Nor should anyone else, apparently.
BTW, for those who wonder how I can say walls don’t work, Google “The Great Wall of China” and “Hadrian’s Wall.” Those who forget history are doomed to repeat it.
Someone wrote a famous poem about this: ‘Mending Wall’, which won’t post.
‘Something there is that doesn’t like a wall.’
That would be by R*o*b*e*r*t F*r*o*s*t.
Ones and zeros: the atmosphere does not recognize the boundaries of nation/states, water goes where it will. So too the migrations. That’s exactly right: fix Central America so they’re not fleeing. Not exactly right but right enough. Ones and zeros
That they’re predominately fleeing climate changed as well as crime and corruption adds too much complexity, takes it from bits to bytes, 1s & 0s to ASCII, maybe even hexadecimal machine code and beyond. It’s beyond your average “American” …
One should presume that the Wealthy Wing of the GOP does not ‘hate Capitalism’ in the slightest. But the populists that comprise the bulk of their voting base probably do.
You’d guess that the WW will continue to behave this way, as long as they still get to fly from mansion to mansion in their private jets, those folks who aren’t already Dems.

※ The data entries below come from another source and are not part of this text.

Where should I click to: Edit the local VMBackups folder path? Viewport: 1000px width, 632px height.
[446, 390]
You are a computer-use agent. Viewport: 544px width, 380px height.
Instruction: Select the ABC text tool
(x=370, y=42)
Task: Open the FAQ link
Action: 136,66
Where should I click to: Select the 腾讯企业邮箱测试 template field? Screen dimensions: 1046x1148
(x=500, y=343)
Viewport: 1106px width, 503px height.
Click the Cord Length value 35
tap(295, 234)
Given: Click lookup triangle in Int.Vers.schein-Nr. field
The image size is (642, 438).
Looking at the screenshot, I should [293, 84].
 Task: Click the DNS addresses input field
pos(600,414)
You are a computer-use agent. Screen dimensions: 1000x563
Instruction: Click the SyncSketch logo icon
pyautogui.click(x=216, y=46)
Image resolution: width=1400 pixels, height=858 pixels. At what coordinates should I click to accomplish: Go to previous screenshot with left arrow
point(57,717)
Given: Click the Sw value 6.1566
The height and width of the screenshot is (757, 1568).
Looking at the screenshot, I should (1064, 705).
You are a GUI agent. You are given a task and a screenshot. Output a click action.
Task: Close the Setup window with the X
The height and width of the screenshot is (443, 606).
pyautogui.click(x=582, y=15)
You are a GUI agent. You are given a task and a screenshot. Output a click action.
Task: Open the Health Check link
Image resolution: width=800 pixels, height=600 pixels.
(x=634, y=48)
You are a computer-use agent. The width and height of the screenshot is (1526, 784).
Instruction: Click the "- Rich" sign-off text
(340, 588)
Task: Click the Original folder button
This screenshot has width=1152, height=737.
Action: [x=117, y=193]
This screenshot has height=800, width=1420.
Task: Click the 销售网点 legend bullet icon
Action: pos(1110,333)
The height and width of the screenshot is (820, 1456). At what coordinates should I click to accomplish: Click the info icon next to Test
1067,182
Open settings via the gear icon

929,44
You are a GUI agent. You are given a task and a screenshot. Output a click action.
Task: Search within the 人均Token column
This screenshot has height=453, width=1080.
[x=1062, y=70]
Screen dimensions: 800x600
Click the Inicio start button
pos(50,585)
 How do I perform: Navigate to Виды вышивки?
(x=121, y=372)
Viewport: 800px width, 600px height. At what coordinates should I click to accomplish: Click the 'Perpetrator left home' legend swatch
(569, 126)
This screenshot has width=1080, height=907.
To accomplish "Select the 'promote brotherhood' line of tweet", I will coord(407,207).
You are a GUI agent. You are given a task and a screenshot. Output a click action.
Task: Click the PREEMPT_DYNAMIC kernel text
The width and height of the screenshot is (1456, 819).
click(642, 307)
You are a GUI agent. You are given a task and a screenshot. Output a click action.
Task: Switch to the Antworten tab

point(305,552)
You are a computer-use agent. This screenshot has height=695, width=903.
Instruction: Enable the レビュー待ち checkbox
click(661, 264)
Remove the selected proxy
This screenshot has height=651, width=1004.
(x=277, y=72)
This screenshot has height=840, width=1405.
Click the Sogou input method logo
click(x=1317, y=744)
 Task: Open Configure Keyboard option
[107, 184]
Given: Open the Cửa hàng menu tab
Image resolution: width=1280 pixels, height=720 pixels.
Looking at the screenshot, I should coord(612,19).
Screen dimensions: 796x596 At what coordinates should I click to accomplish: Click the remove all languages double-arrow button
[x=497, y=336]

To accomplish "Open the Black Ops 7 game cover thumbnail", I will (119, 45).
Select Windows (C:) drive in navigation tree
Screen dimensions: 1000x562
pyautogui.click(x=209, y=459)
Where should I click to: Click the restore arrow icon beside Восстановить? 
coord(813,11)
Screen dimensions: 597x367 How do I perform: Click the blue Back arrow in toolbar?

(There has been a movement afoot in our area to expand hanger space at our local airport – not Logan – to better serve the needs of nearby wealthy folks who need to fly to Nantucket a lot. They will probably get their way.)
(And he would have us believe that only he can fix this… So much for Joe Biden’s efforts, successes even.)
American capitalism is failing Trump’s base as white working-class ‘deaths of despair’ rise
NBC News – almost 4 years ago (before Covid was a pandemic, even)
The astronomical costs of health care are draining jobs, hope and opportunity from working-class Americans.
Isn’t the primary cause of migration the desire for economic opportunity and/or improvement? That may be caused by violence and corruption but mostly it’s caused by economic failure for the mass of people in poor places.
@Jack,
There’s a useful distinction to be made between economic migrants and asylum seekers. Indeed, the federal government makes that distinction. Asylum seekers are most often trying to escape violence and corruption.
Jackd:
How is your memory today? 🙂
mike, mostly
it is all too easy to find “reasons” to prove what you desperately want to believe. your reasons are not very convincing to me, mostly because, like most “reasoning” they leave out a whole world of facts snd possibilities.
no need to belabor this. personally i don’t give a damn about the wall one way or another, except that it harms a lot of entirely innocent animals who die because they can’t find a way around it. that stunt with the razor wire in the river was pretty ghastly too. IS pretty ghastly.